A farmer who has had a cough for several months has noticed a lack of energy lately. He is being tested for histoplasmosis. Which factor reported by the client would be most related to the diagnosis of histoplasmosis?
- A. He drinks raw milk.
- B. He cleans chicken houses.
- C. He handles fertilizer frequently.
- D. He stepped on a rusty nail recently.
Correct Answer: B
Rationale: Cleaning chicken houses exposes the client to bird droppings, a common source of Histoplasma capsulatum, the fungus causing histoplasmosis.
The nurse is caring for a woman who is admitted with pneumonia. On admission, the client is anxious and short of breath but able to respond to questions. One hour later, the client becomes more dyspneic and less responsive, answering only yes and no questions. What is the best action for the nurse to take at this time?
- A. Stimulate the client until the client responds.
- B. Increase the oxygen from the ordered 6 L to 10 L.
- C. Assess the client again in 15 minutes.
- D. Notify the charge nurse of the change in the client's mental status.
Correct Answer: D
Rationale: A change in mental status with worsening dyspnea indicates potential deterioration, requiring immediate notification of the charge nurse.
A client who had a laryngectomy is nearly ready for discharge. Which instruction is most appropriate for the nurse to give?
- A. Always be sure you have a buddy with you when you go swimming or boating.'
- B. You may take a tub bath, but you should not take a shower.'
- C. Be sure to have only liquids for another three weeks.'
- D. Never cover your stoma with anything.'
Correct Answer: A
Rationale: A buddy is essential during swimming or boating to ensure safety, as water entering the stoma can cause aspiration.
Which arterial blood gas (ABG) results support the diagnosis of acute respiratory distress syndrome (ARDS) after the client has received O2 at 10 LPM?
- A. pH 7.38, Pao2 94, Paco2 44, Hco3 24.
- B. pH 7.46, Pao2 82, Paco2 34, Hco3 22.
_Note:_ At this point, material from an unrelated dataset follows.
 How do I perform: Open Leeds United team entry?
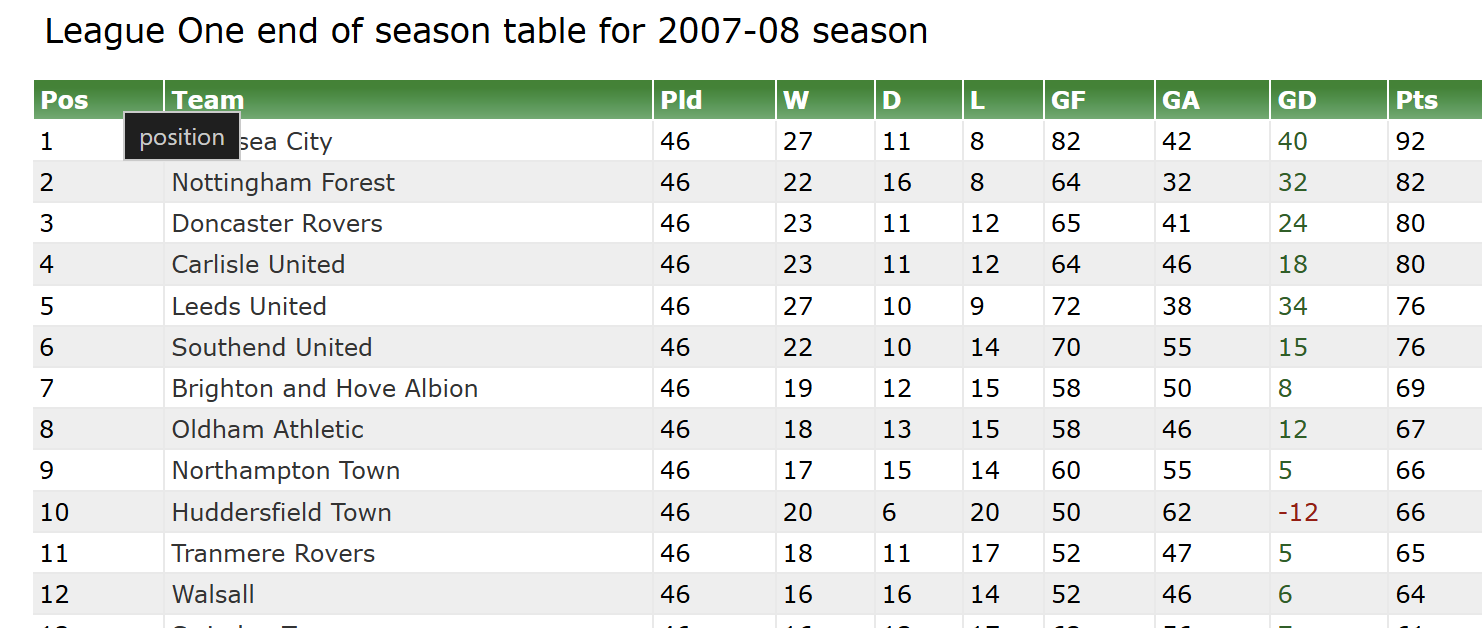click(x=249, y=307)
- C. pH 7.48, Pao2 59, Paco2 30, Hco3 26.
- D. pH 7.33, Pao2 94, Paco2 44, Hco3 20.
Correct Answer: C
Rationale: ARDS is characterized by severe hypoxemia despite high oxygen delivery. Pao2 59 (C) despite 10 LPM oxygen indicates refractory hypoxia, a hallmark of ARDS. Normal Pao2 (94 in A and D) contradicts ARDS. Pao2 82 (B) is low but not as severe as 59, making C the best indicator of ARDS.